The defining feature of the act of translation is the kind of reading the translator is doing.
I will begin with, but quickly abandon, the nearly universal and often unexamined image of translation as bringing an original text from one language into another. This is an image of two isolated villages or islands, separated by some kind of gap, with no contact between them except that lone, special, unusually mobile person, the translator, who is able to bring messages from one place to the other, maybe even occasionally smuggle in some food. Although this is sometimes the right way to talk about translation, it usually isn’t. It creates all sorts of false dichotomies, mischaracterizes what translators actually do, misrepresents the continuities between translation and other kinds of writing, and misunderstands the nature of reading.
Reading—“this fruitful miracle of communication in the bosom of solitude,” as Proust called it in a translator’s preface— is miraculously and mysteriously neither objective nor subjective, neither purely taking something in nor purely revealing or expressing what’s inside oneself. It is a complex interplay of the self and the world, analogous to perception—we see what’s really there in the world, but we see it, and it’s there in our world, the environment we move in and care about, which is different from the environment of any other person or animal in the same physical space.
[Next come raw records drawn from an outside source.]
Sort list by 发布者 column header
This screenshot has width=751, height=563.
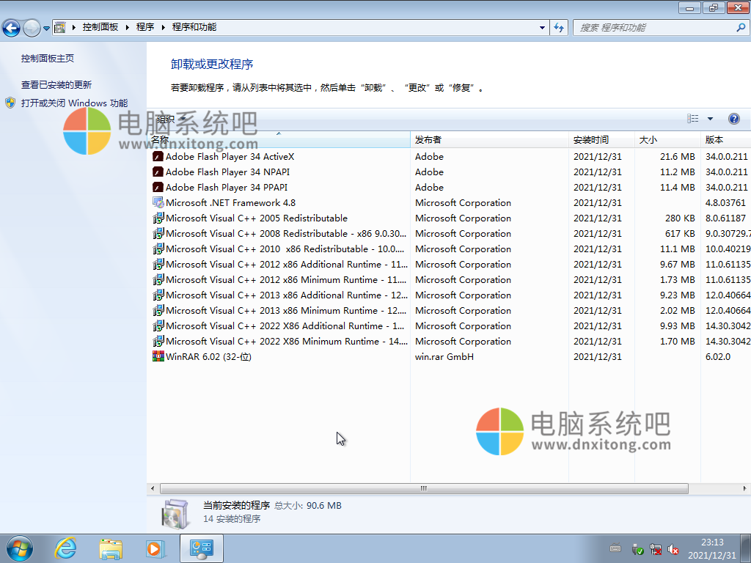tap(428, 140)
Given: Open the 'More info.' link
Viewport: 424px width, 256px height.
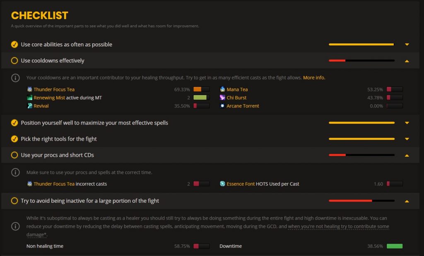Looking at the screenshot, I should pyautogui.click(x=314, y=78).
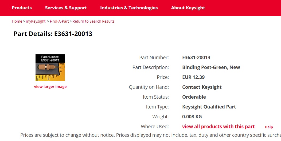The width and height of the screenshot is (281, 141).
Task: Open the Industries & Technologies menu
Action: tap(129, 8)
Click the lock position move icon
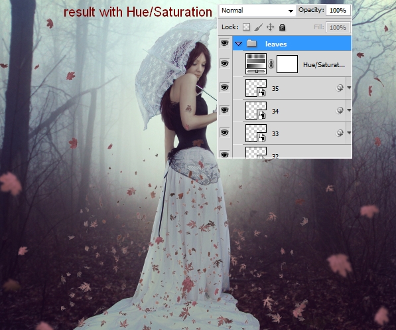 [270, 27]
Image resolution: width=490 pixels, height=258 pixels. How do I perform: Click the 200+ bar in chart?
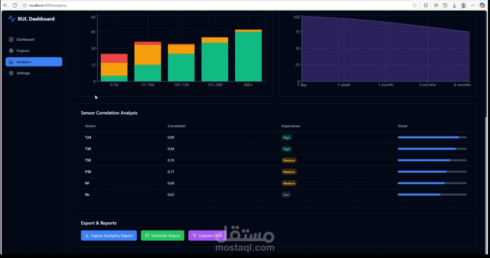coord(248,55)
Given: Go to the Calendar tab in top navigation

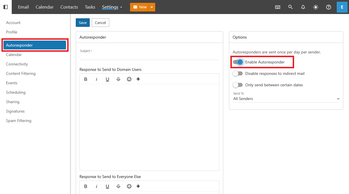Looking at the screenshot, I should coord(45,7).
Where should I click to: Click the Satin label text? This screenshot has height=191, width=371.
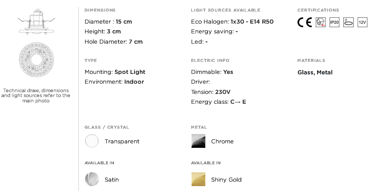(x=112, y=180)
Likewise, we read the book itself, but we read it, from our particular perspective. And when we translate the book, we translate our reading of the original. A view of translation as first and foremost reading has surprisingly wide-ranging consequences, from what it means to translate “faithfully” to the abilities of ChatGPT.
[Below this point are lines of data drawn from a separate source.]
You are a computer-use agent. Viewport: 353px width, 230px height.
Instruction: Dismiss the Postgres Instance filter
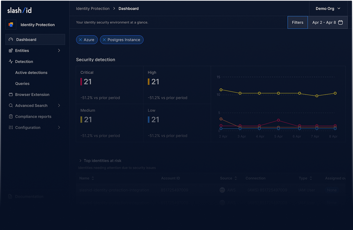tap(104, 40)
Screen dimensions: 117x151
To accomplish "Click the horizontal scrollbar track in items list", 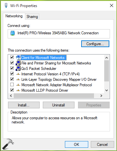I will point(54,96).
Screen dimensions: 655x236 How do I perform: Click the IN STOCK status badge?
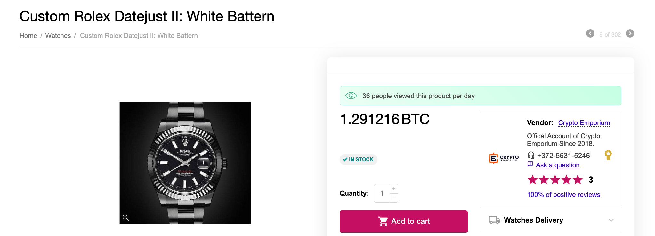point(358,159)
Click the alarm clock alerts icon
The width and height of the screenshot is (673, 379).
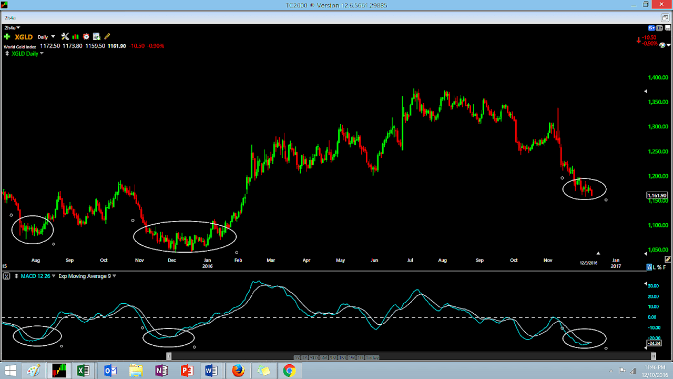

One reason to call this process “reading”—as opposed to calling it “analyzing” or “understanding” the original—is the different amount or kind of authority it presupposes. As a translator I feel that I read deeply and well, but not that my reading outranks or preempts other readings, the way a correct interpretation or analysis implicitly criticizes incorrect ones. I can and do sometimes criticize other translations as wrong, or bad, but this process feels entirely separate and detached from the translation process: it feels as if once we have rejected a mistranslation, we are no step closer to arriving at our own preferred translation. I want to describe translation as something like moving through the world, not anything like choosing from a list of options.